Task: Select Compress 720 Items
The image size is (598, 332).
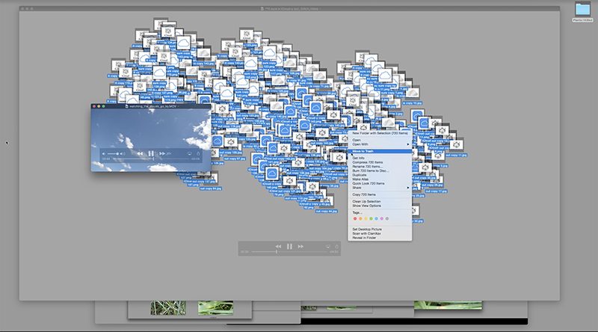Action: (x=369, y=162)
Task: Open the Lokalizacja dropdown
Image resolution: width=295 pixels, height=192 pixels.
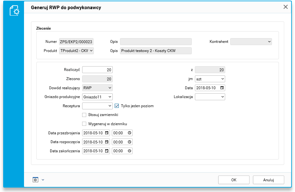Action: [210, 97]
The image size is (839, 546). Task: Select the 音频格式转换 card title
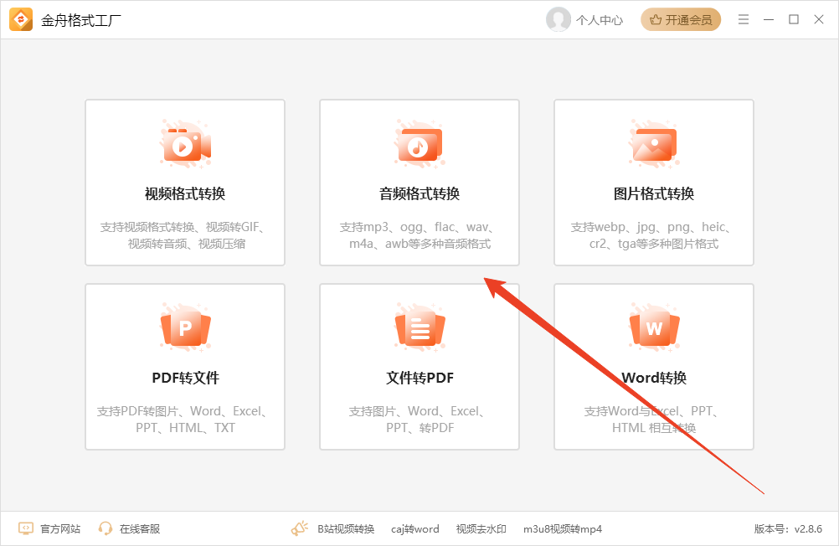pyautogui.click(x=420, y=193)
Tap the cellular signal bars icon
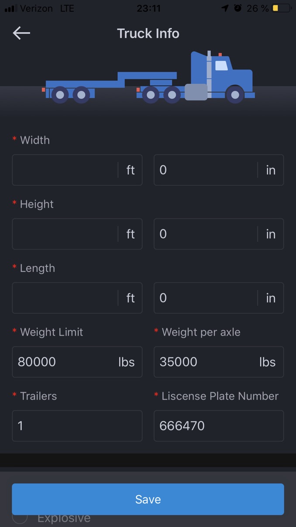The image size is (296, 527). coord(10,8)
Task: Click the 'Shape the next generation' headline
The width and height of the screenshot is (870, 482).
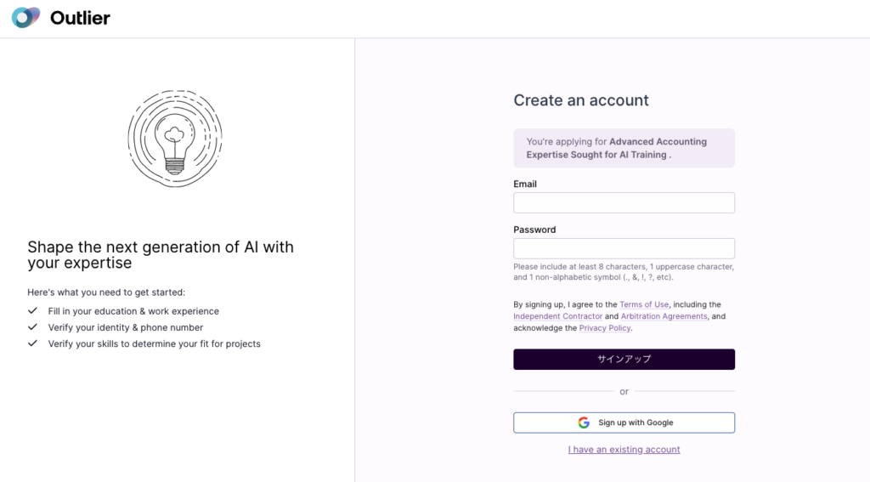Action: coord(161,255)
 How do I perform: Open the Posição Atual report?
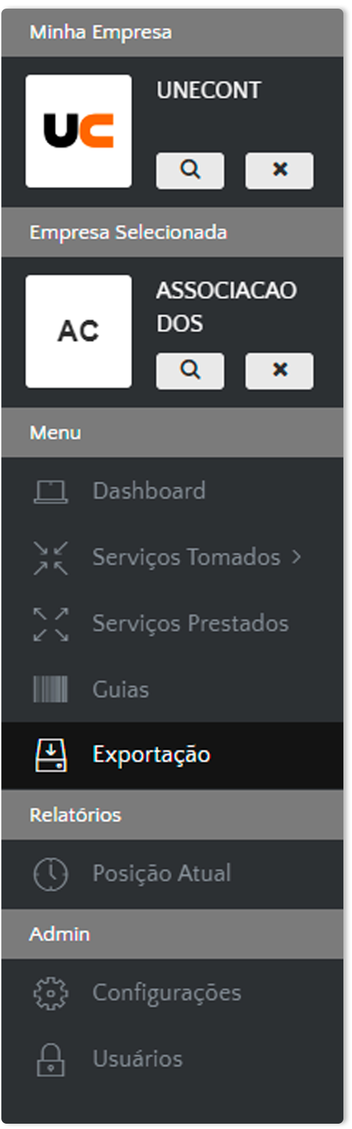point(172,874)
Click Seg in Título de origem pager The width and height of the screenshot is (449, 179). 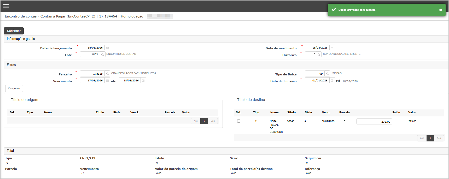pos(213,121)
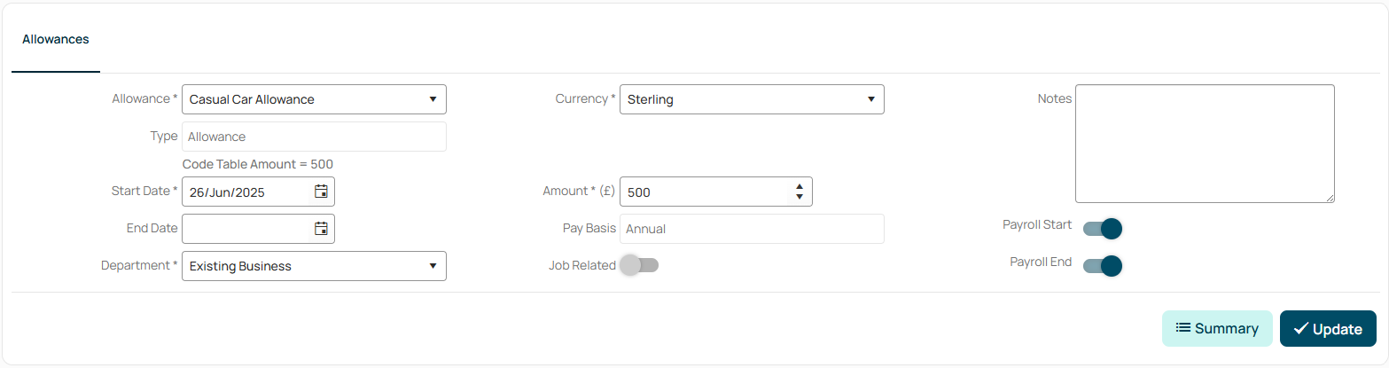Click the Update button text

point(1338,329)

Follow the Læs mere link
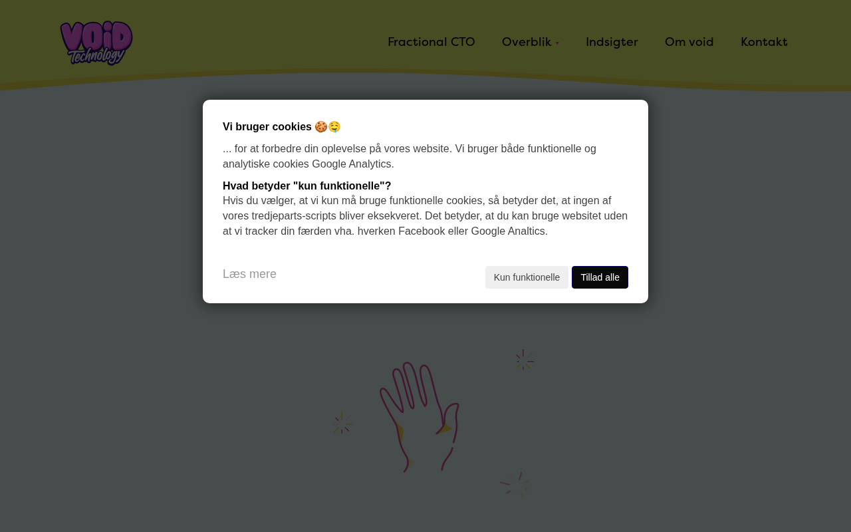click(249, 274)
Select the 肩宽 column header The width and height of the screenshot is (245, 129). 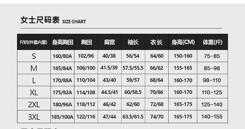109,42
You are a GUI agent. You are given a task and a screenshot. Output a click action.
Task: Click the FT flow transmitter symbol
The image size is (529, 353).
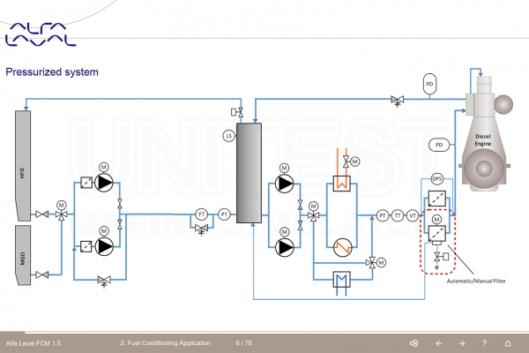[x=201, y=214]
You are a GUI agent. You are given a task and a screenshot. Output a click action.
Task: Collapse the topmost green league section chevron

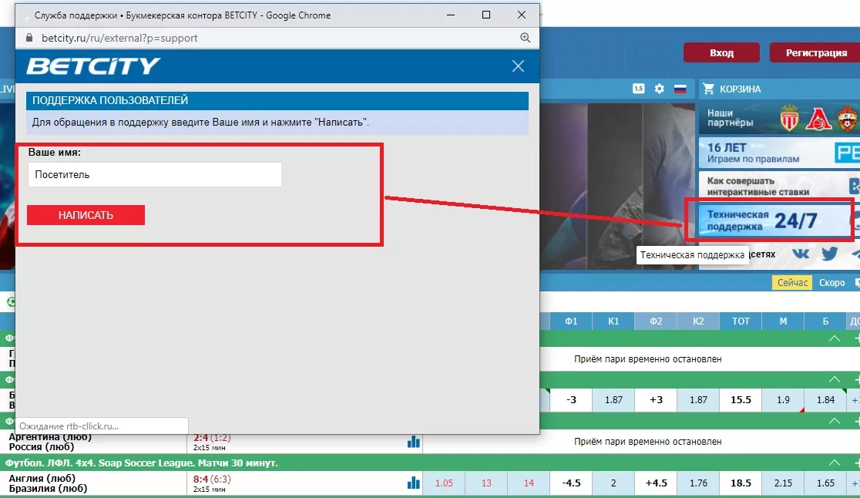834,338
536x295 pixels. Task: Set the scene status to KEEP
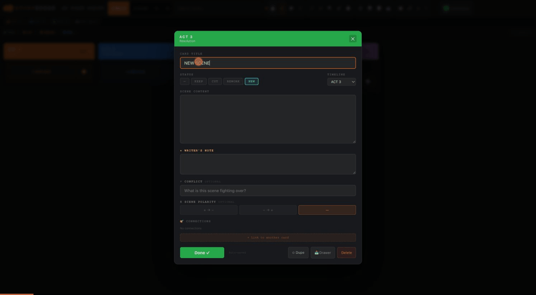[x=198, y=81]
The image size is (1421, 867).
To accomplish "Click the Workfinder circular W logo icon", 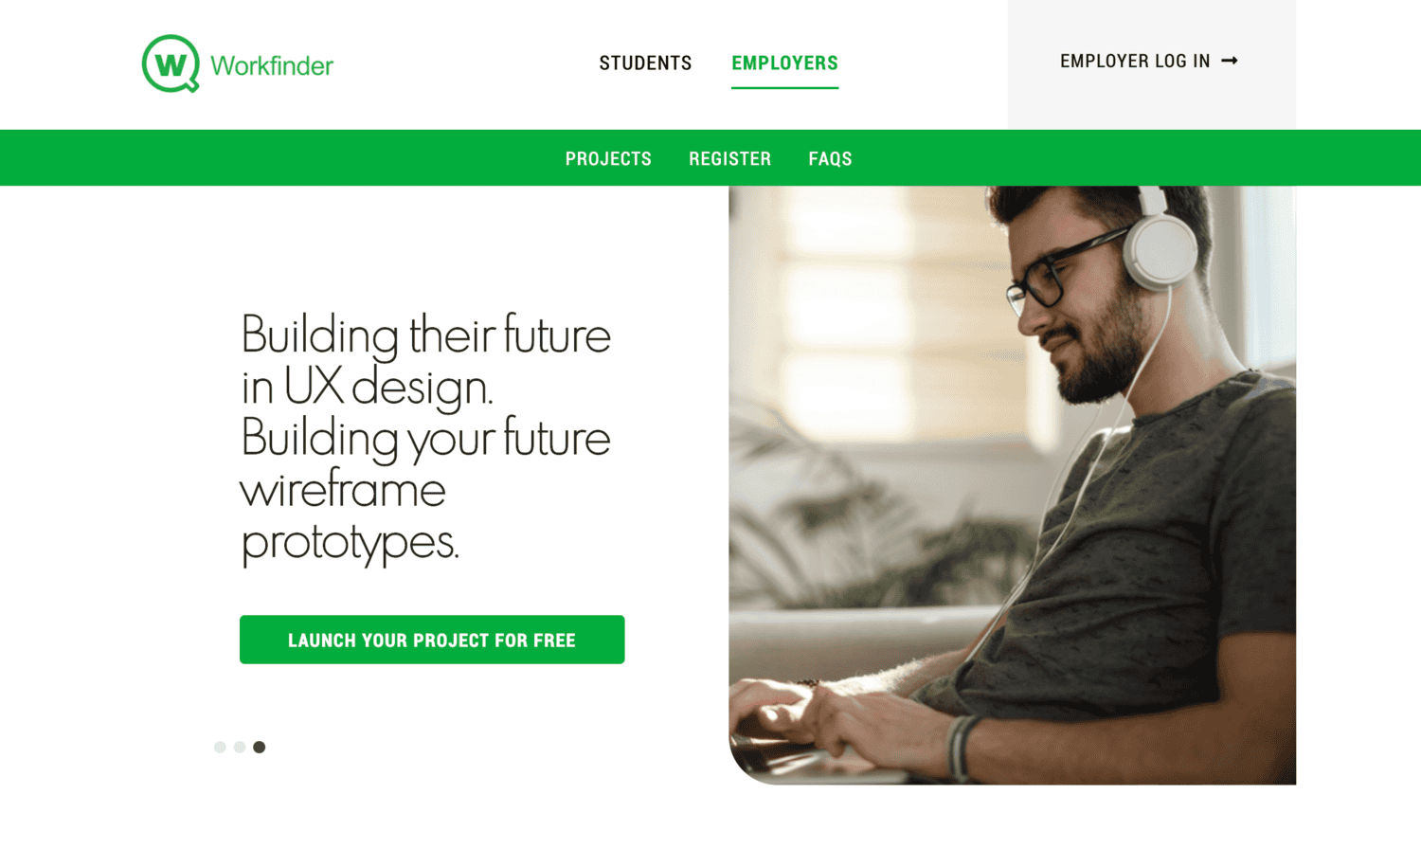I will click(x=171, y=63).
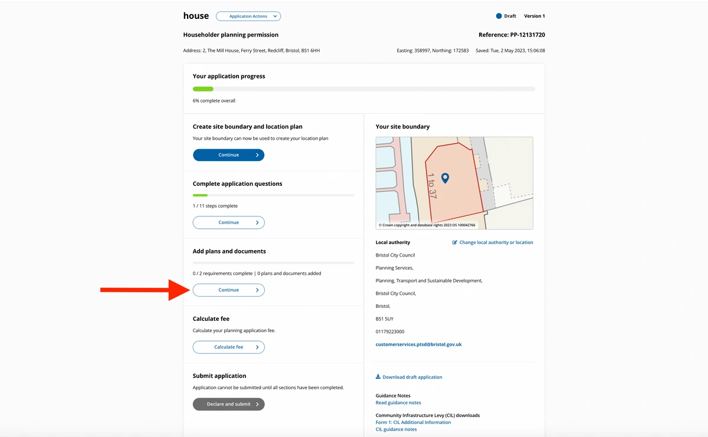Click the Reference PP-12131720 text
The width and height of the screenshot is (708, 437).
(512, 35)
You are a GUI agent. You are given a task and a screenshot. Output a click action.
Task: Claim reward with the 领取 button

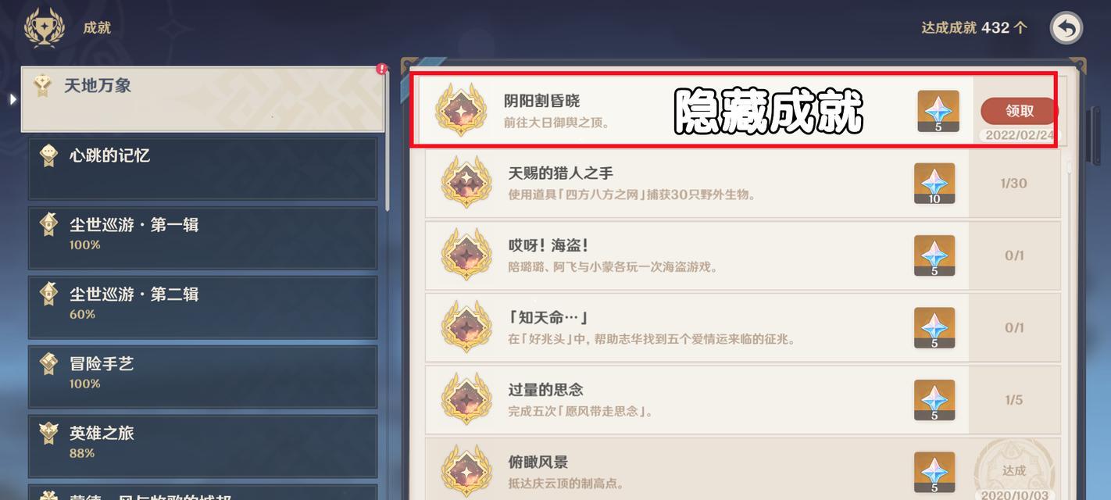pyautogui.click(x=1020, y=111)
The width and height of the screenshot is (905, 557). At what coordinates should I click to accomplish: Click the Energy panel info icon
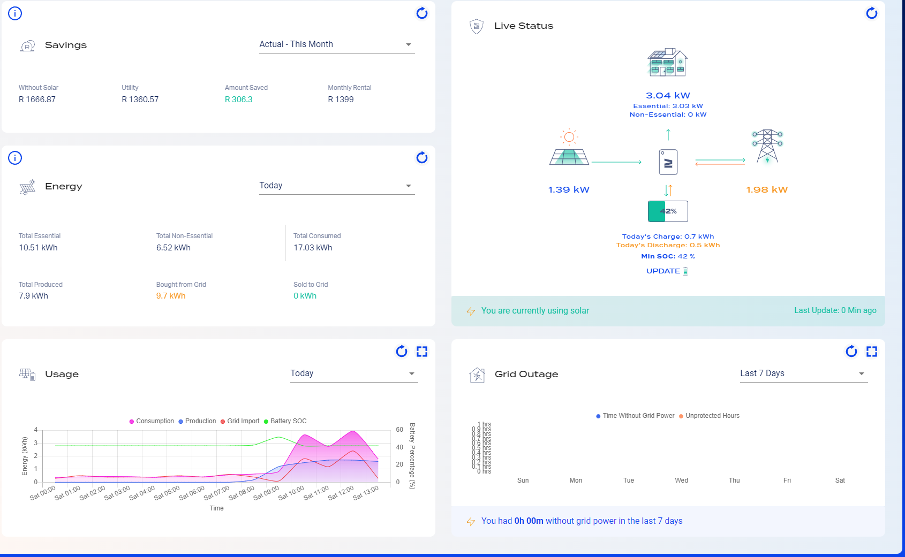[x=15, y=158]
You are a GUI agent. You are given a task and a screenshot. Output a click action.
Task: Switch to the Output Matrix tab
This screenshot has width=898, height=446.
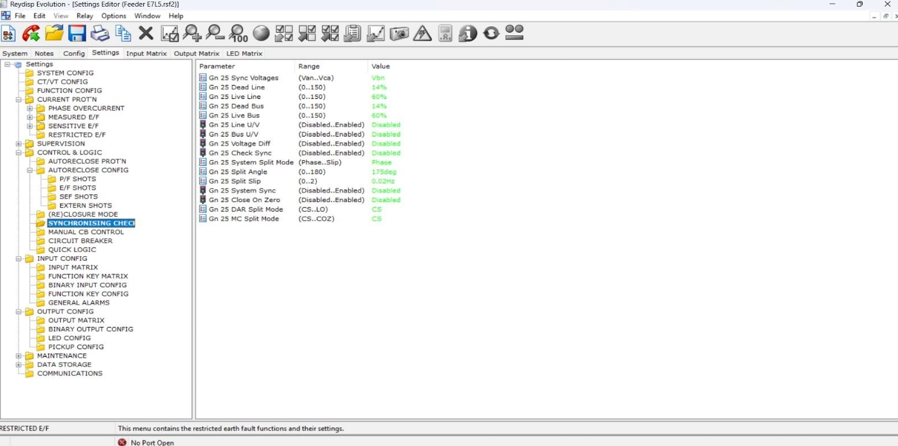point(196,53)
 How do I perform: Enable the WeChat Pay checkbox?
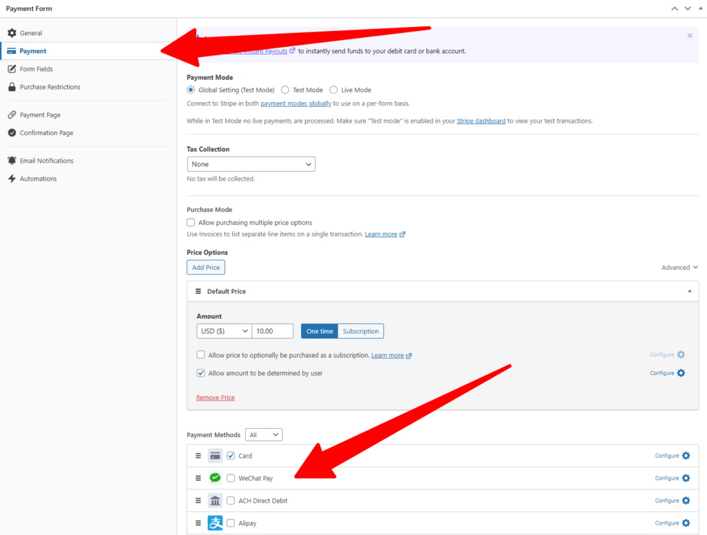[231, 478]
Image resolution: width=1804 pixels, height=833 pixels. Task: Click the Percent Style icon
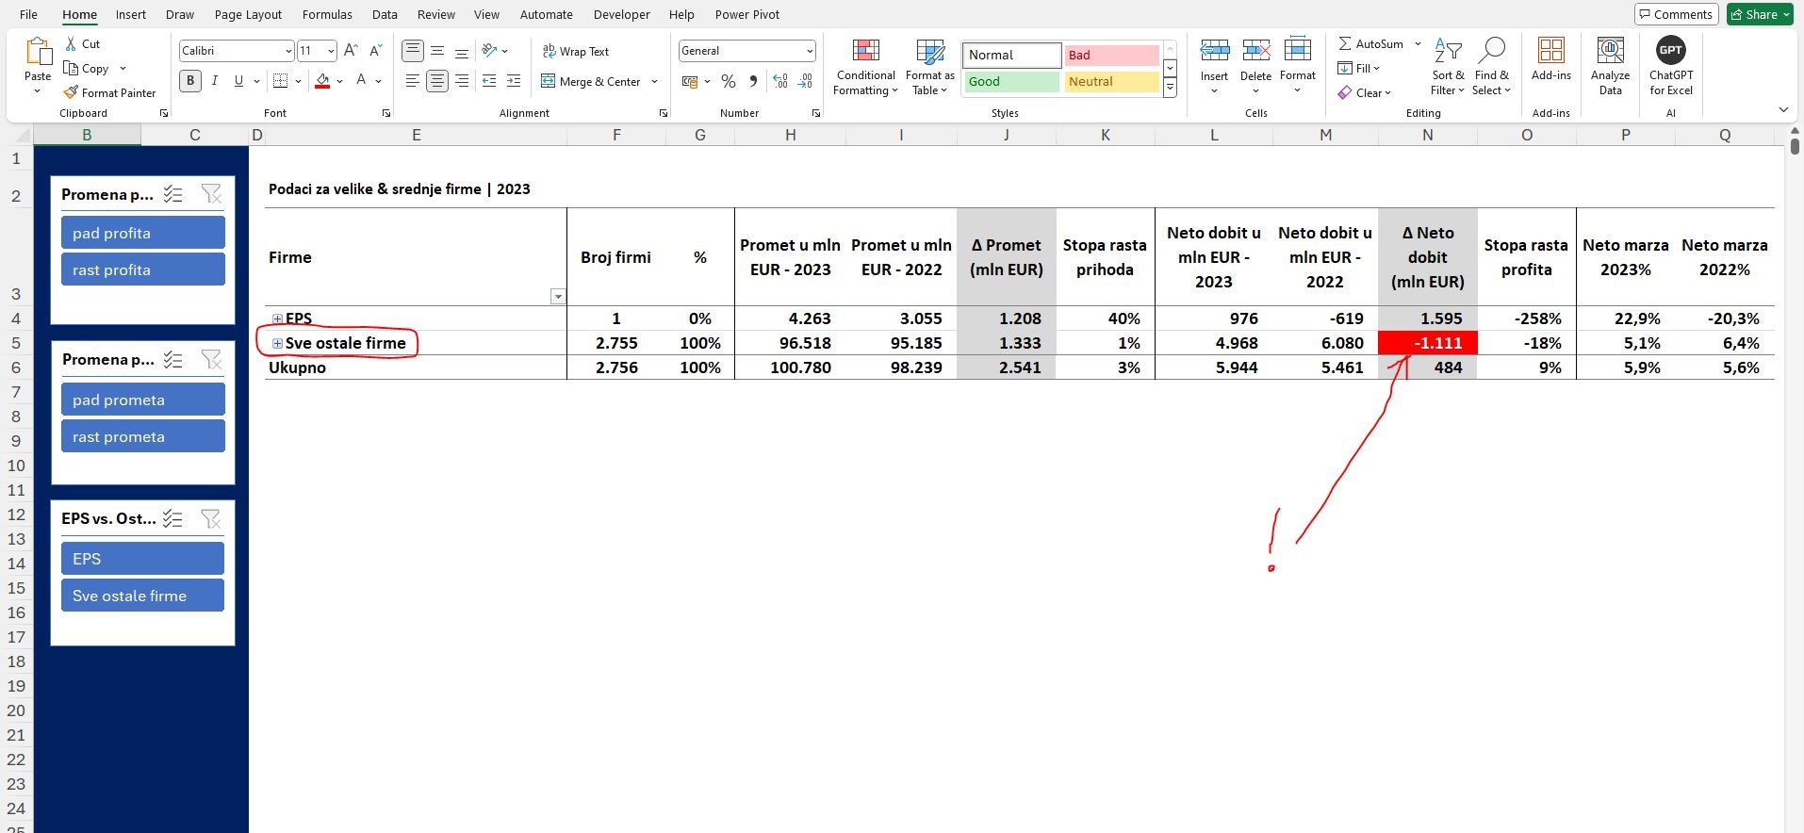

→ What you have to do: Your task is to reproduce exactly the lines running from the line that contains "Task: Switch to the Output Matrix tab" to the end of the records, pictures excluded.

→ Response box:
Task: Switch to the Output Matrix tab
This screenshot has width=898, height=446.
point(196,53)
 How do I perform: Enable the WeChat Pay checkbox?
[231, 478]
Image resolution: width=1804 pixels, height=833 pixels. Task: Click the Percent Style icon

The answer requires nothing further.